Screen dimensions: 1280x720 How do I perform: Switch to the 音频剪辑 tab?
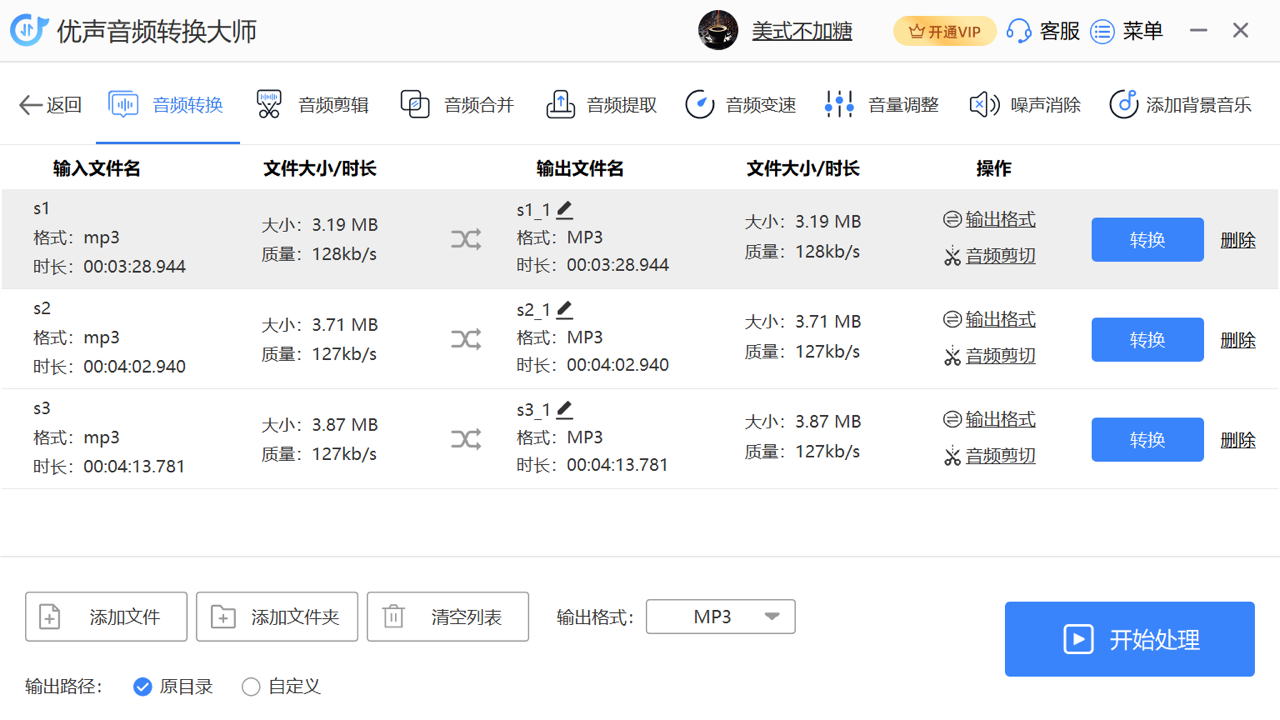(x=313, y=105)
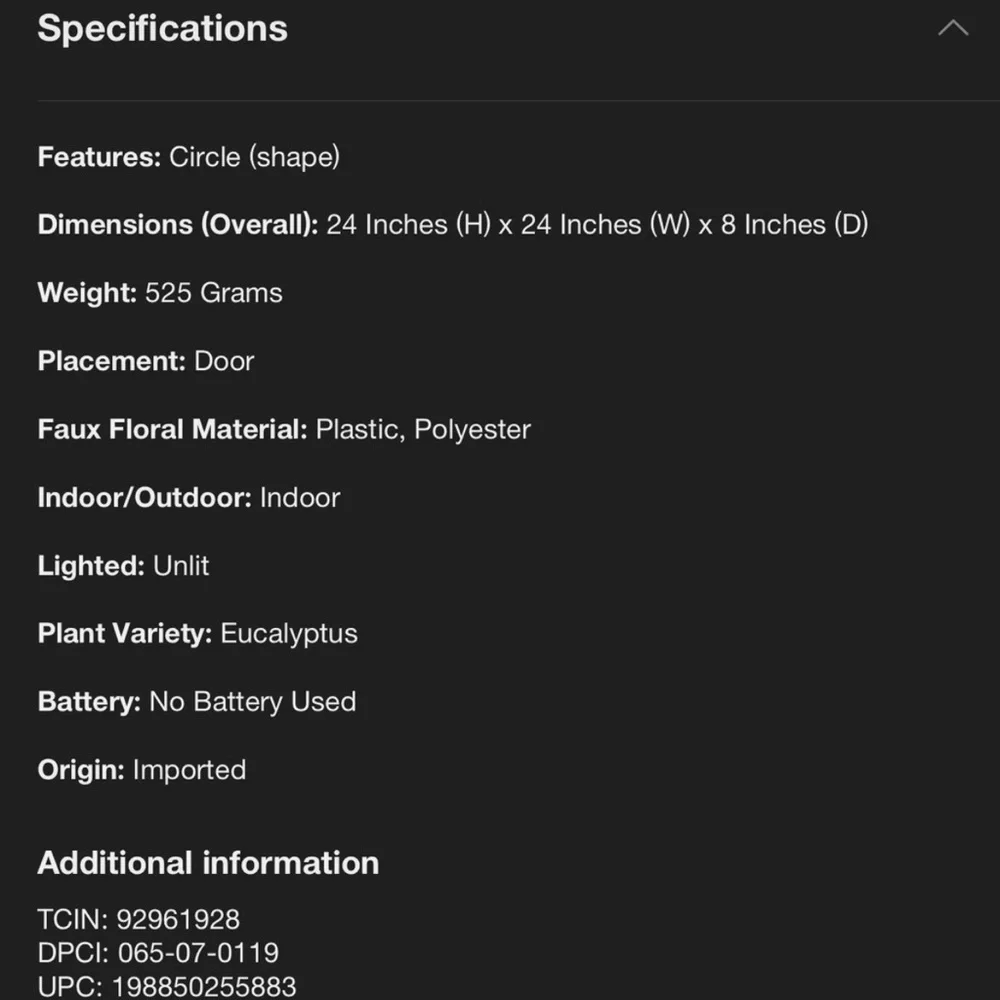Viewport: 1000px width, 1000px height.
Task: Click the Placement: Door entry
Action: click(x=146, y=361)
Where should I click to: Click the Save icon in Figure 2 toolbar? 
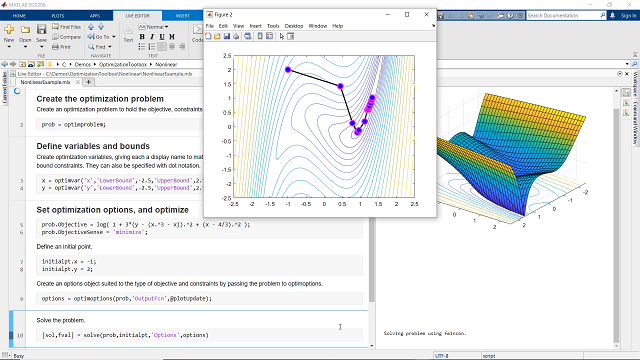click(x=227, y=36)
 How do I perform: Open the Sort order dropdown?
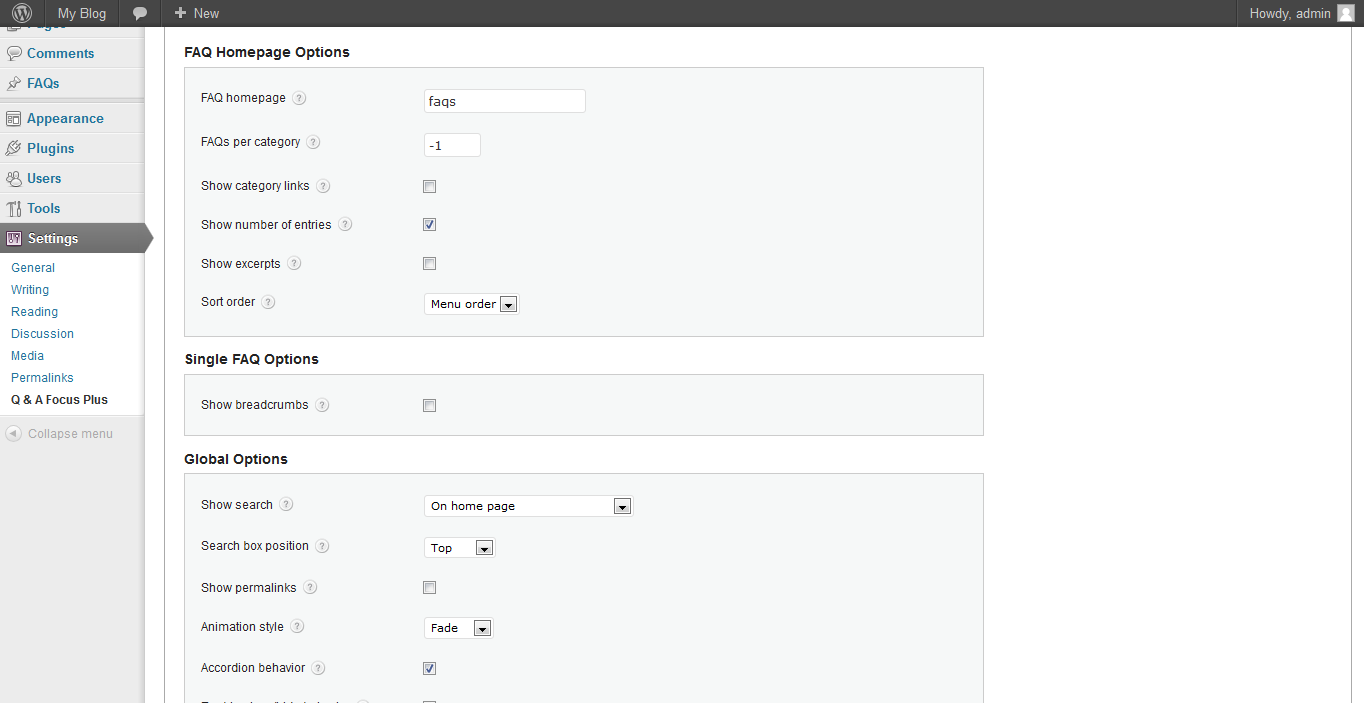(472, 304)
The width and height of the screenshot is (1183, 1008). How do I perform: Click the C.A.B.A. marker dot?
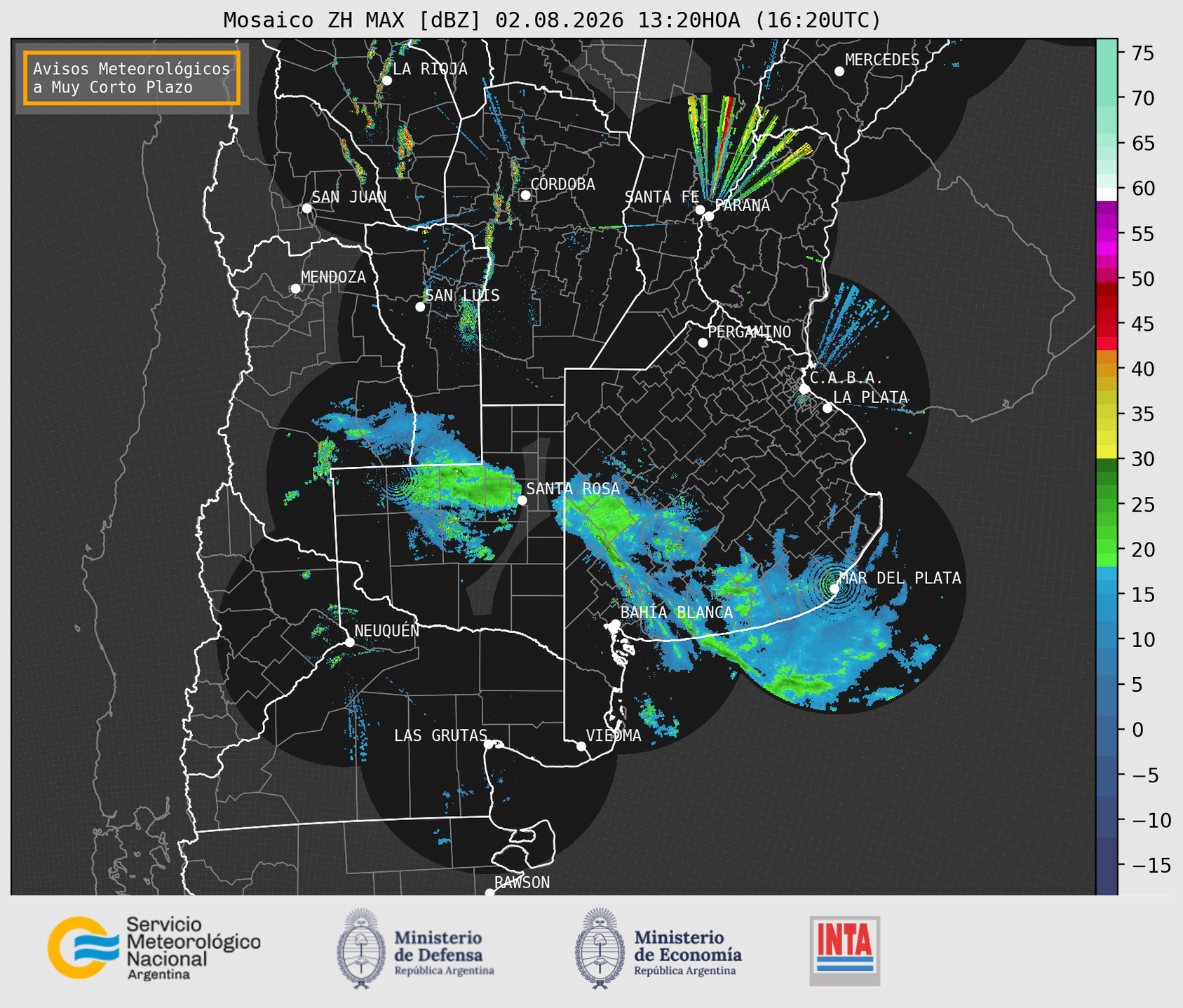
..........
Reproduce the entries above exactly, though not their pictures.

▸ Result for this task:
Screen dimensions: 1280x720 How do I perform: Switch to the 音频剪辑 tab?
(x=313, y=105)
Viewport: 1000px width, 1000px height.
Task: Click the Placement: Door entry
Action: click(x=146, y=361)
Where should I click to: Click the Save icon in Figure 2 toolbar? 
click(x=227, y=36)
 How do I perform: Open the Sort order dropdown?
(472, 304)
The width and height of the screenshot is (1183, 1008). How do I perform: Click the C.A.B.A. marker dot?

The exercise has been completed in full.